Have any of you participated in any of the 7 or 21 day "clean eating" challenges?

Asked by Kardamom (33297points) July 27th, 2015
8 responses
“Great Question” (0points)

If so, do you plan on going back to the way you ate before the clean eating challenge, after the fact, or have you, or will you, actually change your eating habits for good?

The reason I am asking is because a bunch of my family members have been posting things on Facebook about joining in these challenges. What they don’t know is that I’ve completely changed my eating habits over the last year, and as a result, I have lost 30 pounds. I’ve also changed my exercise habits and have gained strength and fitness.

I realized that the only way for me to lose the weight, and to gain strength and fitness for life, was to change my eating and exercise habits for life, not just for 7 days, or 21 days.
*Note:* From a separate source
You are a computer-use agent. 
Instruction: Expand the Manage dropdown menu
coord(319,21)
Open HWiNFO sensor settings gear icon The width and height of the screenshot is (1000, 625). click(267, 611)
My family members who are participating in the challenges are all overweight (way more than 30 pounds) and have terrible diets. I’m pretty sure all of them are going to go back to “business as usual” after the challenges. In my opinion, doing that only exacerbates their problems. They lose a few pounds, but then, when they go back to their regular ways, they not only gain all of the weight back, they often gain more. I’ve seen it happen with most of them.

I don’t see these folks often enough for them to notice or care that I am in better shape than I was a year ago. I also don’t post before and after pictures on Facebook or anywhere else, nor do I mention that I have changed my ways. My transformation has been fairly private, not because I’m trying to hide anything, it’s just because I don’t like to broadcast my business on Facebook.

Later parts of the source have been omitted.